Emotional Defensiveness
Defense exists for a reason. Sometimes this protection is imperative for survival, sometimes it’s important to keep the other team from winning. This makes it complicated when we think about intimate relationships. Do defenses keep us safe or do they prevent us from feeling true, deep safety- one in which defense is no longer necessary or required? In both of these examples of defense, they keep us apart from the other- they keep us separate. Again, this is necessary in certain circumstances, like trauma or when we are in a competition. But our intimate partners should represent the safest place for us. So when we protect our hearts emotionally from pain, we also unintentionally push away the people capable of loving and comforting us the most.
It makes sense why this happens, no one wants to feel sad or lonely or afraid. It’s much easier to engage from a place of anger or frustration, or to hide away and isolate (though arguably, this also hurts). Taking the risk of opening to what’s happening for you on a deeper level gives your partner the opportunity to listen to you from their heart, and not fight back with their own defensive stance. *The most predictable part of engaging from emotional defense is you will find your partner’s defense waiting. Supporting one another in understanding those places in yourselves and in each other is one of the most powerful things you can do for your relationship. When you find yourself in a moment of deep openness together, not needing/using your defense, you will be more open to find the love and comfort of safety with your partner.

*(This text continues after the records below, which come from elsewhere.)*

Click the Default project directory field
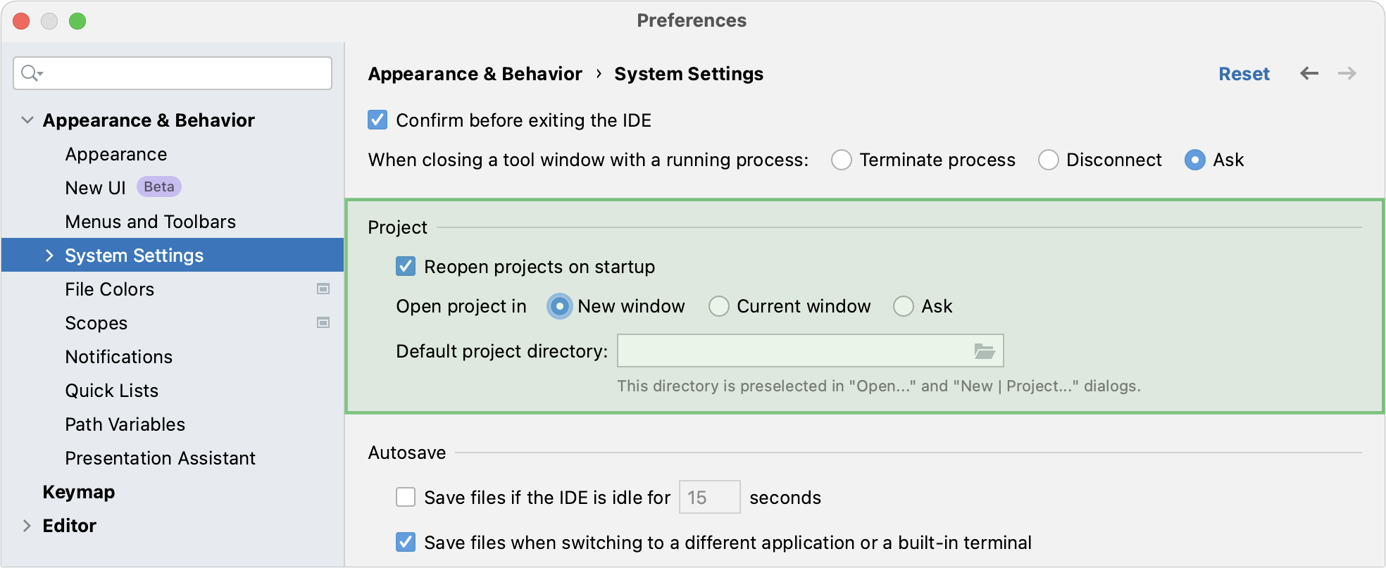Image resolution: width=1386 pixels, height=568 pixels. [810, 351]
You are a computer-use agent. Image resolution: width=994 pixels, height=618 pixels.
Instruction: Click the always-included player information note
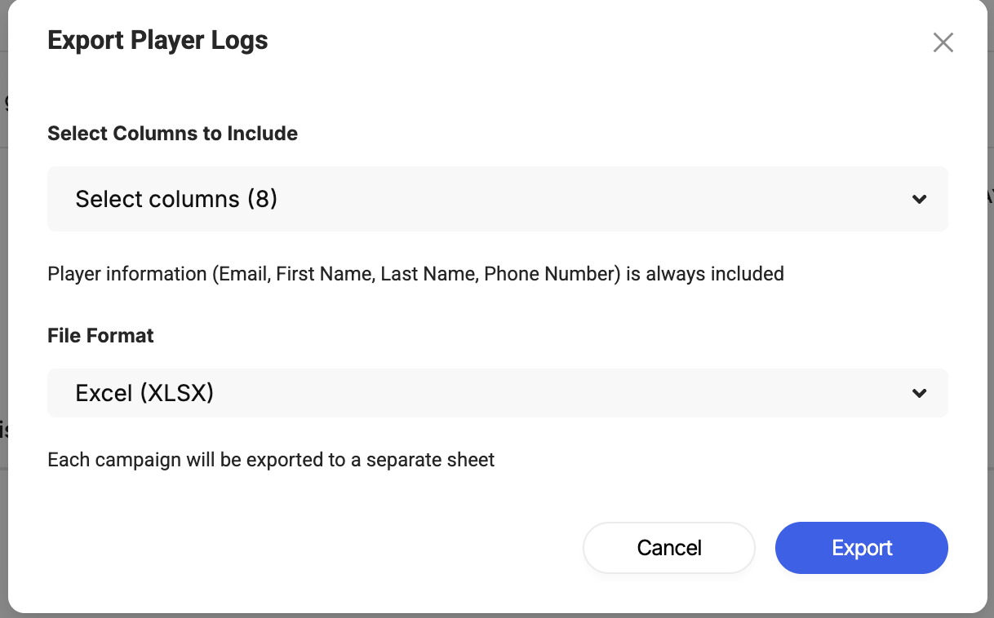click(416, 274)
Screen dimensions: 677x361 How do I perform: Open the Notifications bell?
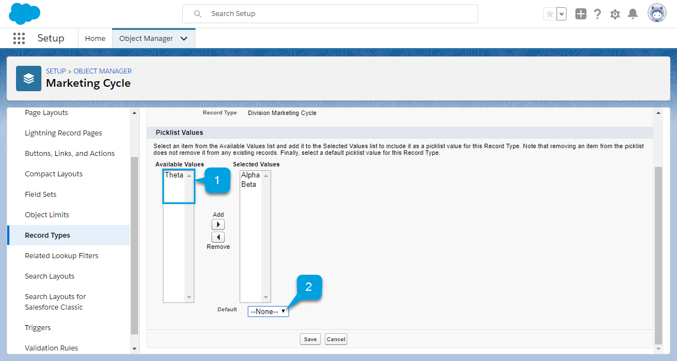pyautogui.click(x=633, y=14)
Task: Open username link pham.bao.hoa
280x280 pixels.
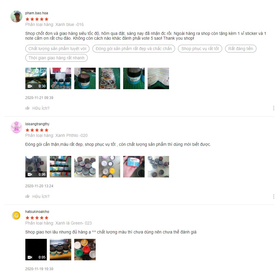Action: coord(37,13)
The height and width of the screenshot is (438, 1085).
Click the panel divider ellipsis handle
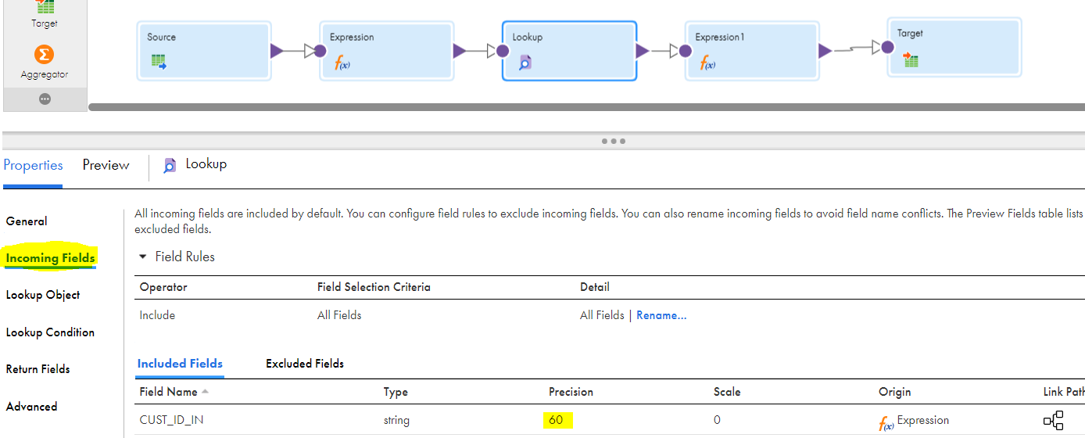click(x=613, y=141)
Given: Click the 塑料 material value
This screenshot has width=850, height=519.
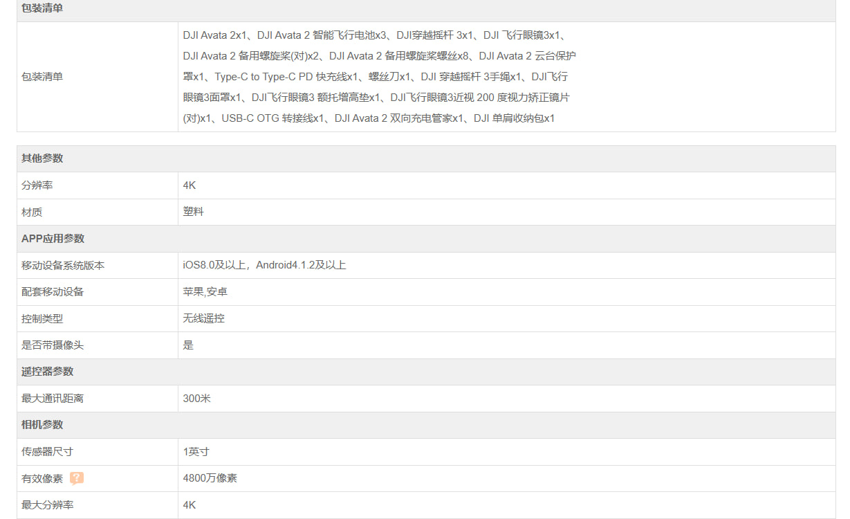Looking at the screenshot, I should [x=193, y=212].
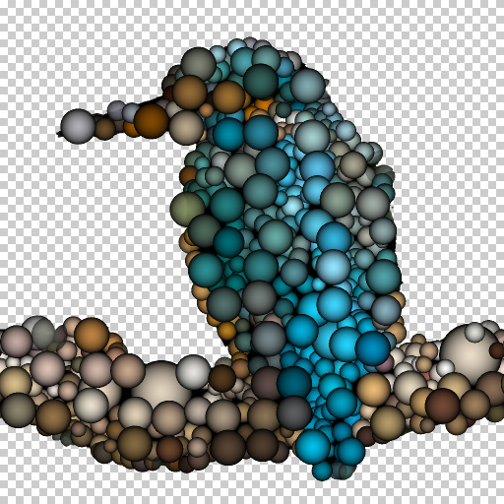504x504 pixels.
Task: Select the pale sky-blue sphere in wing center
Action: pos(334,267)
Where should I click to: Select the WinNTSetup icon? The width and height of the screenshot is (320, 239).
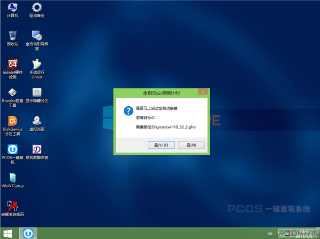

So next time you find yourself walking away from your partner, scoffing at them in anger or frustration, making demands or feeling trapped by theirs, ask yourself “is there something else going on for me here? Something more vulnerable that would be really hard for me to acknowledge even just within myself?” If the answer to that is yes, try to articulate what it is. Hold yourself in compassion and ask your partner if they have the capacity to hear you on a more intimate level as your teammate rather than your opposition.